• YOUR INSTRUCTIONS
The records that follow must be transcribed in full, without any change.

╭─ TASK INPUT

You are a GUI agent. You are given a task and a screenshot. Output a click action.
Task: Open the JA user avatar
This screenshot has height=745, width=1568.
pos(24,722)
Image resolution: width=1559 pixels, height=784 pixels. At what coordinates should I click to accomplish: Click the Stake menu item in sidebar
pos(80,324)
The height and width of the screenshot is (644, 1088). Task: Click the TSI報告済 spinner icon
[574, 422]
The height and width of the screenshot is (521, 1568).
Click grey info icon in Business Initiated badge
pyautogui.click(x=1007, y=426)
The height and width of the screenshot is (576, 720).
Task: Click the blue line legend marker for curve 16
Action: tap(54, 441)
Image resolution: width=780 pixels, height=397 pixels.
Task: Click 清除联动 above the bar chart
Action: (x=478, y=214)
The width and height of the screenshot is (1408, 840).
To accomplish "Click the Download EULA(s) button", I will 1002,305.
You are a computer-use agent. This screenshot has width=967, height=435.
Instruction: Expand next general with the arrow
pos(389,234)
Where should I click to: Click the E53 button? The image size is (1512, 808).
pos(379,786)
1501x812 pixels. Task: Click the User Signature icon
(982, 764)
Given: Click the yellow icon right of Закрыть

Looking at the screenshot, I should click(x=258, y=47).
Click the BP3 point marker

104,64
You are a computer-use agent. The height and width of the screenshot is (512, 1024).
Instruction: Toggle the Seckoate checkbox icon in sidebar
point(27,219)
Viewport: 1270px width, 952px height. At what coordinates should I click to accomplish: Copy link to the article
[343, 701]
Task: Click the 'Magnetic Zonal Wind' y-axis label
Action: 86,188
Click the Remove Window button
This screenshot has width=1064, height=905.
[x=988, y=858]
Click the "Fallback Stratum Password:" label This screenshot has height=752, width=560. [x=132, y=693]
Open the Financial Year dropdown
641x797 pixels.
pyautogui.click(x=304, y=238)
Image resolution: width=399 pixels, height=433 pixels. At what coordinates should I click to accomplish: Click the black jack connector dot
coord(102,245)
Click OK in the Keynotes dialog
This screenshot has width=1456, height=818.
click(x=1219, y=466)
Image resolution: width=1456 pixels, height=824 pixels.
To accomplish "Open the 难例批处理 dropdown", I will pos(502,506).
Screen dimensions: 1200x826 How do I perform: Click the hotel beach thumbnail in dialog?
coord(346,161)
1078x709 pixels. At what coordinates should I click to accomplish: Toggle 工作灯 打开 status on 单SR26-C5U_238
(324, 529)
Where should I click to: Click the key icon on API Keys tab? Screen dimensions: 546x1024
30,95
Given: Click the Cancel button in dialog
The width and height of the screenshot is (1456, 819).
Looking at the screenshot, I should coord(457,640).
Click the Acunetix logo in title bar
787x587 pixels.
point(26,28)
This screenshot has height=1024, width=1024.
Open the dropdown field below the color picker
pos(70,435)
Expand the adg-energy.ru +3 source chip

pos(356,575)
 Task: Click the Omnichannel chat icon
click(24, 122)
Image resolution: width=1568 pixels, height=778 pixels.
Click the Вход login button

╰─

• ANSWER FOR THE TASK
You are a GUI agent. You are given a task and a screenshot. Output a click action.
Task: Open the JA user avatar
This screenshot has height=745, width=1568.
pos(24,722)
Image resolution: width=1559 pixels, height=784 pixels. At what coordinates should I click to accomplish: Click the Stake menu item in sidebar
pos(80,324)
The height and width of the screenshot is (644, 1088). Task: Click the TSI報告済 spinner icon
[574, 422]
The height and width of the screenshot is (521, 1568).
Click grey info icon in Business Initiated badge
pyautogui.click(x=1007, y=426)
The height and width of the screenshot is (576, 720).
Task: Click the blue line legend marker for curve 16
Action: tap(54, 441)
Image resolution: width=780 pixels, height=397 pixels.
Task: Click 清除联动 above the bar chart
Action: (x=478, y=214)
The width and height of the screenshot is (1408, 840).
To accomplish "Click the Download EULA(s) button", I will 1002,305.
You are a computer-use agent. This screenshot has width=967, height=435.
Instruction: Expand next general with the arrow
pos(389,234)
Where should I click to: Click the E53 button? The image size is (1512, 808).
pos(379,786)
1501x812 pixels. Task: Click the User Signature icon
(982, 764)
Given: Click the yellow icon right of Закрыть

Looking at the screenshot, I should click(x=258, y=47).
Click the BP3 point marker

104,64
You are a computer-use agent. The height and width of the screenshot is (512, 1024).
Instruction: Toggle the Seckoate checkbox icon in sidebar
point(27,219)
Viewport: 1270px width, 952px height. At what coordinates should I click to accomplish: Copy link to the article
[343, 701]
Task: Click the 'Magnetic Zonal Wind' y-axis label
Action: 86,188
Click the Remove Window button
This screenshot has width=1064, height=905.
[x=988, y=858]
Click the "Fallback Stratum Password:" label This screenshot has height=752, width=560. [x=132, y=693]
Open the Financial Year dropdown
641x797 pixels.
pyautogui.click(x=304, y=238)
Image resolution: width=399 pixels, height=433 pixels. At what coordinates should I click to accomplish: Click the black jack connector dot
coord(102,245)
Click OK in the Keynotes dialog
This screenshot has width=1456, height=818.
click(x=1219, y=466)
Image resolution: width=1456 pixels, height=824 pixels.
To accomplish "Open the 难例批处理 dropdown", I will pos(502,506).
Screen dimensions: 1200x826 How do I perform: Click the hotel beach thumbnail in dialog?
coord(346,161)
1078x709 pixels. At what coordinates should I click to accomplish: Toggle 工作灯 打开 status on 单SR26-C5U_238
(324, 529)
Where should I click to: Click the key icon on API Keys tab? Screen dimensions: 546x1024
30,95
Given: Click the Cancel button in dialog
The width and height of the screenshot is (1456, 819).
Looking at the screenshot, I should coord(457,640).
Click the Acunetix logo in title bar
787x587 pixels.
point(26,28)
This screenshot has height=1024, width=1024.
Open the dropdown field below the color picker
pos(70,435)
Expand the adg-energy.ru +3 source chip

pos(356,575)
 Task: Click the Omnichannel chat icon
click(24, 122)
Image resolution: width=1568 pixels, height=778 pixels.
Click the Вход login button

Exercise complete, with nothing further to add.